> _Stored data_
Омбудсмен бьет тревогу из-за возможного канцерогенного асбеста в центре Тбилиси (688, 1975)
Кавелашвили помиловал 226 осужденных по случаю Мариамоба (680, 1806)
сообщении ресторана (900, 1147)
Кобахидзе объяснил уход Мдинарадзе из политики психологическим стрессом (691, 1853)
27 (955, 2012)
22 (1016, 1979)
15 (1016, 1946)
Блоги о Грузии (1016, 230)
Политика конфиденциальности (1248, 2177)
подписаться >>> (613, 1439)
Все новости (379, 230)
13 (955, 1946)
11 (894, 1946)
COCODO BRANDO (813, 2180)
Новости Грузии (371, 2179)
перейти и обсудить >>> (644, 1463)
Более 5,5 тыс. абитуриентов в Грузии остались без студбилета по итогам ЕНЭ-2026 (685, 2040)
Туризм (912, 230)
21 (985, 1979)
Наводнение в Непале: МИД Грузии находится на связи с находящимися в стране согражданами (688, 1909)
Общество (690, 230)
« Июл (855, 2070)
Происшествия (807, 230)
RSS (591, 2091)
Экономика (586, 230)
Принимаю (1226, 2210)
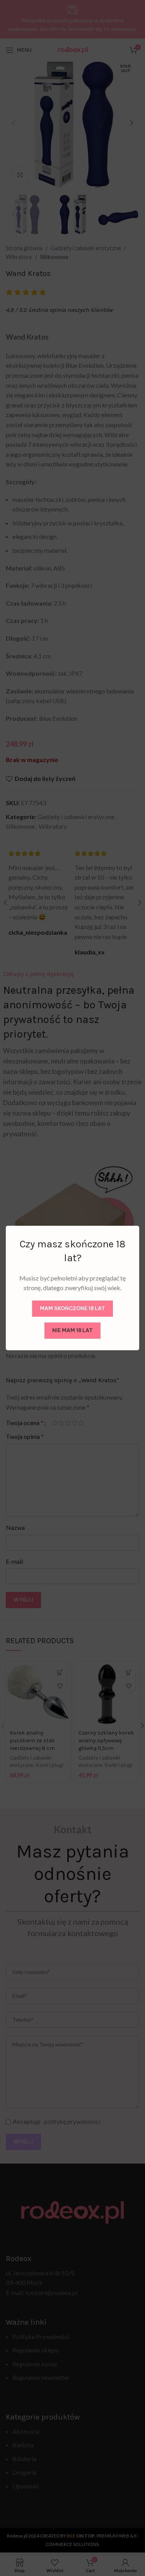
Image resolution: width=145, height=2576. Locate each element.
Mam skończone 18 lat (72, 1308)
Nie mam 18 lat (72, 1330)
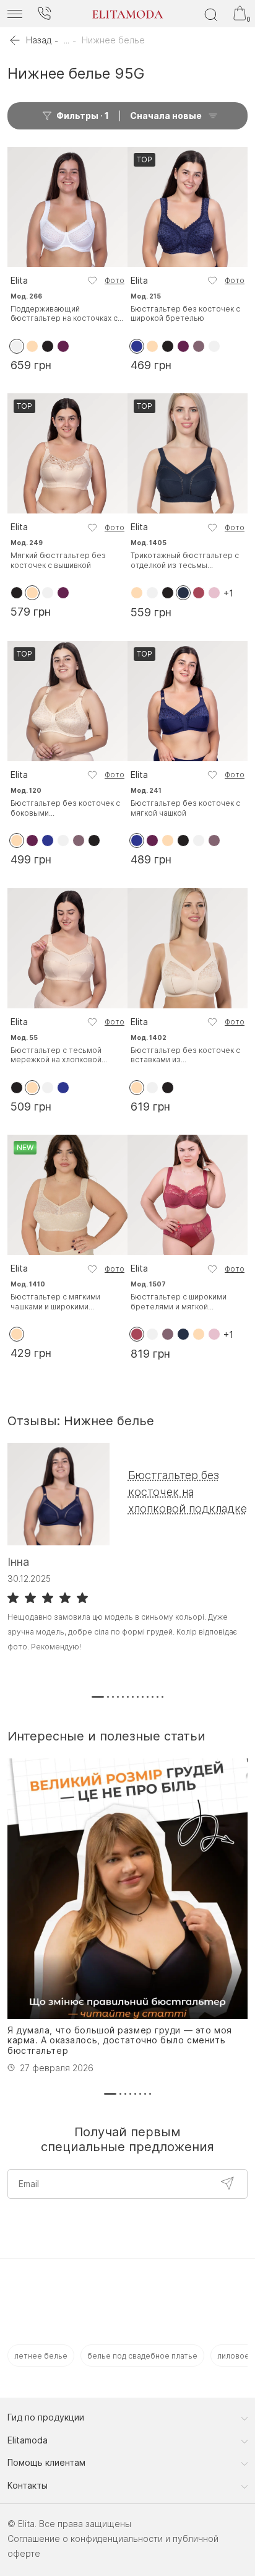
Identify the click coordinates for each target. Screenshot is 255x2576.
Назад (38, 40)
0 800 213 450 (44, 13)
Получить (227, 2183)
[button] (98, 1697)
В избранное (92, 281)
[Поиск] (211, 13)
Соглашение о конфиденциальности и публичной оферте (112, 2546)
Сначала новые (166, 115)
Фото (114, 280)
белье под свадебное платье (142, 2355)
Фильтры (82, 115)
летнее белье (40, 2355)
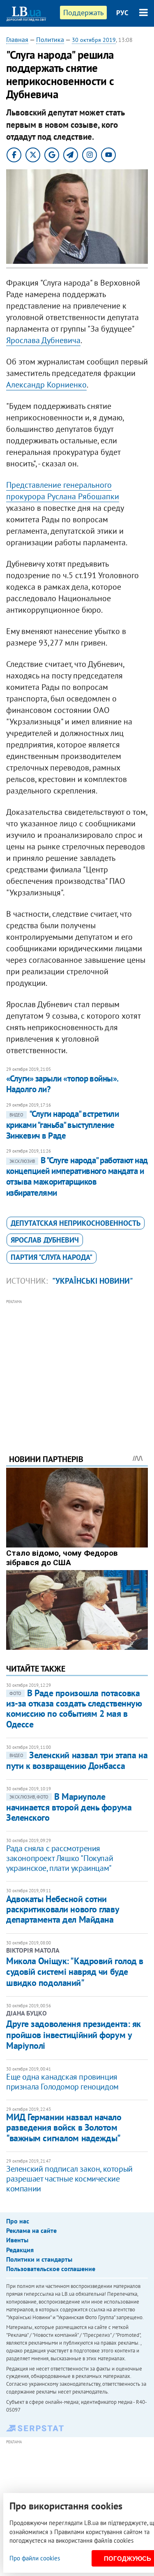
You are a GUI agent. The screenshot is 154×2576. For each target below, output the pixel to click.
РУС (122, 12)
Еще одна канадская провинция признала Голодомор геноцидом (62, 2081)
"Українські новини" (92, 1281)
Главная (17, 39)
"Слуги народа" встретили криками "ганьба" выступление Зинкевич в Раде (62, 1124)
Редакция (20, 2250)
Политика (50, 39)
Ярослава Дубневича (43, 340)
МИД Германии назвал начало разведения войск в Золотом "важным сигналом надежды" (64, 2127)
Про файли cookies (34, 2558)
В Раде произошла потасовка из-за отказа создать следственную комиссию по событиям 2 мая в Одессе (74, 1708)
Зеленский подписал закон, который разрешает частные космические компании (69, 2178)
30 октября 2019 (94, 40)
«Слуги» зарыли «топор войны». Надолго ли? (62, 1084)
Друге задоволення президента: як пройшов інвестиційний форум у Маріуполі (73, 2034)
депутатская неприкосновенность (75, 1223)
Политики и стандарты (39, 2259)
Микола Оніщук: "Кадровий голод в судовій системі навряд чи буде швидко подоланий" (74, 1971)
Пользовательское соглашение (50, 2269)
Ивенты (17, 2240)
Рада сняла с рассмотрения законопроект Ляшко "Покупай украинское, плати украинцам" (59, 1858)
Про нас (17, 2221)
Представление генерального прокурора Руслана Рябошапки (62, 491)
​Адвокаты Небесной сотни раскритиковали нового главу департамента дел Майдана (62, 1909)
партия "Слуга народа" (51, 1257)
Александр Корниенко (46, 384)
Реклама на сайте (31, 2230)
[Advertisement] (77, 1365)
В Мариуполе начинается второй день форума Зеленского (68, 1807)
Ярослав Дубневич (45, 1240)
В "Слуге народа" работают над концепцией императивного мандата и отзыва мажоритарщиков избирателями (77, 1176)
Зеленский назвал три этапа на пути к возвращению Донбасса (76, 1760)
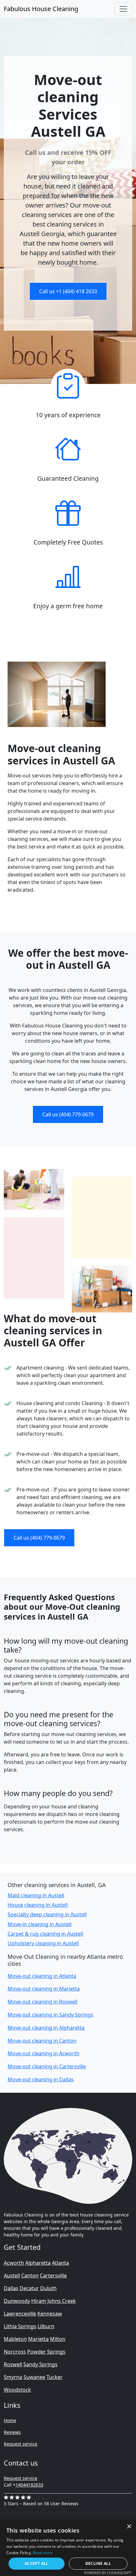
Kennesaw (49, 2313)
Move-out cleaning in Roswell (42, 2001)
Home (10, 2420)
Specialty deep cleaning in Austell (47, 1914)
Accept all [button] (36, 2563)
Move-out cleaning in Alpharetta (46, 2027)
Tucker (54, 2377)
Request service (20, 2444)
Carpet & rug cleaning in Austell (45, 1933)
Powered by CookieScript (107, 2572)
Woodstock (17, 2389)
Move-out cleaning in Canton (42, 2040)
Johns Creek (61, 2300)
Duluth (48, 2288)
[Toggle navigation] (123, 9)
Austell (12, 2275)
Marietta (38, 2338)
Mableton (15, 2338)
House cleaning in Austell (38, 1904)
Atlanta (60, 2262)
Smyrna (13, 2377)
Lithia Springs (20, 2326)
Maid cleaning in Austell (36, 1895)
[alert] (68, 2548)
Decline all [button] (98, 2563)
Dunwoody (17, 2300)
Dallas (11, 2288)
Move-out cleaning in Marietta (44, 1988)
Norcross (15, 2351)
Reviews (12, 2432)
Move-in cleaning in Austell (39, 1924)
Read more (43, 2552)
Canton (30, 2275)
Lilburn (46, 2326)
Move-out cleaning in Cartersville (47, 2066)
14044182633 (29, 2485)
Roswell (13, 2364)
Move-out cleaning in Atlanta (42, 1975)
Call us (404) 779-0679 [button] (68, 1114)
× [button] (129, 2526)
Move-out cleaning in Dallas (41, 2079)
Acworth (14, 2262)
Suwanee (34, 2377)
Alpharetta (38, 2262)
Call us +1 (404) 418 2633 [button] (68, 291)
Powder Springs (46, 2351)
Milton (57, 2338)
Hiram (38, 2300)
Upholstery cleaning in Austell (43, 1943)
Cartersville (53, 2275)
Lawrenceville (20, 2313)
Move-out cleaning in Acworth (43, 2053)
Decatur (29, 2288)
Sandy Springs (40, 2364)
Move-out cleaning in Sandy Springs (50, 2014)
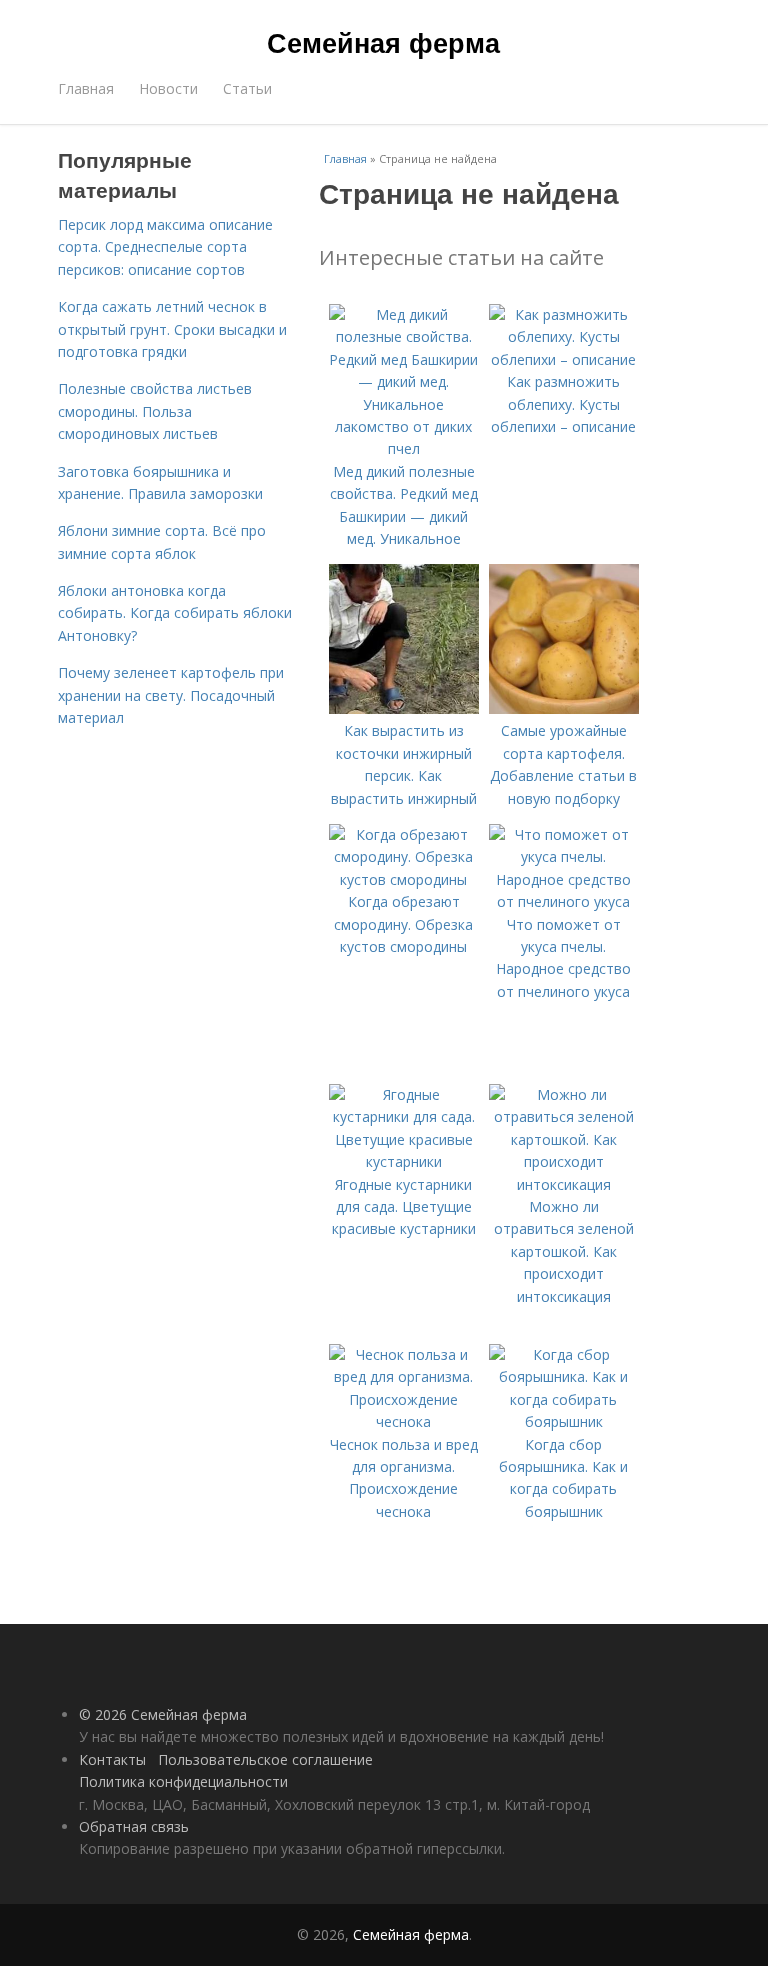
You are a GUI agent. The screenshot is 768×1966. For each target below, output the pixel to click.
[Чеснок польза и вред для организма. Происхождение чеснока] (404, 1421)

> _How to complete this task_
Look above for the line with "подписаться >>> (613, 1439)" and copy exactly from it through the line with "Ярослава Дубневича (43, 340)", both included. Omit the pictures.

> _Exercise result_
подписаться >>> (613, 1439)
Все новости (379, 230)
13 (955, 1946)
11 (894, 1946)
COCODO BRANDO (813, 2180)
Новости Грузии (371, 2179)
перейти и обсудить >>> (644, 1463)
Более 5,5 тыс. абитуриентов в Грузии остались без студбилета по итогам ЕНЭ-2026 (685, 2040)
Туризм (912, 230)
21 (985, 1979)
Наводнение в Непале: МИД Грузии находится на связи с находящимися в стране согражданами (688, 1909)
Общество (690, 230)
« Июл (855, 2070)
Происшествия (807, 230)
RSS (591, 2091)
Экономика (586, 230)
Принимаю (1226, 2210)
Image resolution: width=145, height=2576. Locate each element.
Mam skończone 18 lat (72, 1308)
Nie mam 18 lat (72, 1330)
Identify the click coordinates for each target. Screenshot is 255x2576.
Назад (38, 40)
0 800 213 450 (44, 13)
Получить (227, 2183)
[button] (98, 1697)
В избранное (92, 281)
[Поиск] (211, 13)
Соглашение о конфиденциальности и публичной оферте (112, 2546)
Сначала новые (166, 115)
Фото (114, 280)
белье под свадебное платье (142, 2355)
Фильтры (82, 115)
летнее белье (40, 2355)
You are a GUI agent. The screenshot is 154×2576. For each target below, output the pixel to click.
РУС (122, 12)
Еще одна канадская провинция признала Голодомор геноцидом (62, 2081)
"Українські новини" (92, 1281)
Главная (17, 39)
"Слуги народа" встретили криками "ганьба" выступление Зинкевич в Раде (62, 1124)
Редакция (20, 2250)
Политика (50, 39)
Ярослава Дубневича (43, 340)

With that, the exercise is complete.